■ Records for this exercise ■

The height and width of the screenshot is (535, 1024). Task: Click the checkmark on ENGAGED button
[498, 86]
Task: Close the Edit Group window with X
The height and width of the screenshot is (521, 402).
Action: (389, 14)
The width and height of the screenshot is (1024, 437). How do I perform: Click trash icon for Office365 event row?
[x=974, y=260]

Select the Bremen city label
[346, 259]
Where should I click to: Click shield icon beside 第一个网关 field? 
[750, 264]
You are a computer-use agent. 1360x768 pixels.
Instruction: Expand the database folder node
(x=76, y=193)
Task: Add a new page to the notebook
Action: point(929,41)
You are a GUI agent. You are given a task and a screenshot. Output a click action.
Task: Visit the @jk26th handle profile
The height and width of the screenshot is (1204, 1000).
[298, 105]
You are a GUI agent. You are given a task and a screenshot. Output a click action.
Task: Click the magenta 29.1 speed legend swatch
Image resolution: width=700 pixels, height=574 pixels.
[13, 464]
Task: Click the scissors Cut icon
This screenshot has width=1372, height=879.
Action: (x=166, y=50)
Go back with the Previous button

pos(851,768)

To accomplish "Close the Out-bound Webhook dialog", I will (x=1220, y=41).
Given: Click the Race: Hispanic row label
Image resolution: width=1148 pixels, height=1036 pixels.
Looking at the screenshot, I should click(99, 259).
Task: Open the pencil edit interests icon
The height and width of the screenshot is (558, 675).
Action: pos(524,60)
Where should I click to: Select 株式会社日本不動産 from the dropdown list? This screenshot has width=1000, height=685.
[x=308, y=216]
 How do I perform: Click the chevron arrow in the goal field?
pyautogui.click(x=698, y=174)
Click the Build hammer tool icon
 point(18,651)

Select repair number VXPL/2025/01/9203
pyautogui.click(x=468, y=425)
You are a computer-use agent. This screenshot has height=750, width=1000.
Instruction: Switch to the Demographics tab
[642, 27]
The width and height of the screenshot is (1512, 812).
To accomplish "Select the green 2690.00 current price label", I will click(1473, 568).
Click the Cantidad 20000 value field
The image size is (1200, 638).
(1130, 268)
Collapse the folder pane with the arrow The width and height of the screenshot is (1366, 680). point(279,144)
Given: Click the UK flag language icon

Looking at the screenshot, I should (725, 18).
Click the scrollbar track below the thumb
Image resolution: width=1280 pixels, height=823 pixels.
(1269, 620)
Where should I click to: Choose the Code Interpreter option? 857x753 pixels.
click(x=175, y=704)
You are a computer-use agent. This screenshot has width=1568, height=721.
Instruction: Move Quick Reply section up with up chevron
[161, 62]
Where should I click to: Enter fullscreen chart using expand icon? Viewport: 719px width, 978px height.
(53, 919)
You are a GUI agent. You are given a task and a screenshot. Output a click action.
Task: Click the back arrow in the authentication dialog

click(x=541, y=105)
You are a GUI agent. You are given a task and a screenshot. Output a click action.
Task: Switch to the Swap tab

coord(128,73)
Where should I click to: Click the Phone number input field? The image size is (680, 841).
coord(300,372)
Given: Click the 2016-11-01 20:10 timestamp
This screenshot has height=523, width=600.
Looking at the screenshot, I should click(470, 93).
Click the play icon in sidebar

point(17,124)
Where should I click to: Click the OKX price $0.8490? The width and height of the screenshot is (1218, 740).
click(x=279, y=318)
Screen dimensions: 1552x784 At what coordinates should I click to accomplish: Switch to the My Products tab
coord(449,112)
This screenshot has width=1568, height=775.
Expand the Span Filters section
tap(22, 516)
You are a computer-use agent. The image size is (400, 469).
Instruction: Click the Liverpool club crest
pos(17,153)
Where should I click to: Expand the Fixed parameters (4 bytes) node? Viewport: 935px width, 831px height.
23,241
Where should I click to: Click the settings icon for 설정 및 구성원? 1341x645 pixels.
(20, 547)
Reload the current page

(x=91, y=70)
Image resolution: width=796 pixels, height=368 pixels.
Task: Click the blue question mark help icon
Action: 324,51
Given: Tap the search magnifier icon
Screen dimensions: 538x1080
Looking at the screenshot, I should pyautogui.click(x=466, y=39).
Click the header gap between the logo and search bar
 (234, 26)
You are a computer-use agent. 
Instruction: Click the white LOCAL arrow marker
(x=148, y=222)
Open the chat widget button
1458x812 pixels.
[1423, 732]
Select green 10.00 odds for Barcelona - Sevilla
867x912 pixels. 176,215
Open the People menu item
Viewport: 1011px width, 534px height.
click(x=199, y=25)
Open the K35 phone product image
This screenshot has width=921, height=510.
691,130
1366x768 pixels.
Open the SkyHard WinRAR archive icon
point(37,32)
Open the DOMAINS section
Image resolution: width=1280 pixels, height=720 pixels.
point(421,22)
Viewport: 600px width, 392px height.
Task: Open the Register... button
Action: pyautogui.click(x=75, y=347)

■ Exercise directions ■
Copy the items again, starting at the line containing "Where should I click to: Click the OKX" and ending at the line containing "coord(449,112)", with every coordinate in the answers increased by 27.

■ Response ■
Where should I click to: Click the OKX price $0.8490? The width and height of the screenshot is (1218, 740).
click(x=306, y=345)
Screen dimensions: 1552x784 At what coordinates should I click to accomplish: Switch to the My Products tab
coord(476,139)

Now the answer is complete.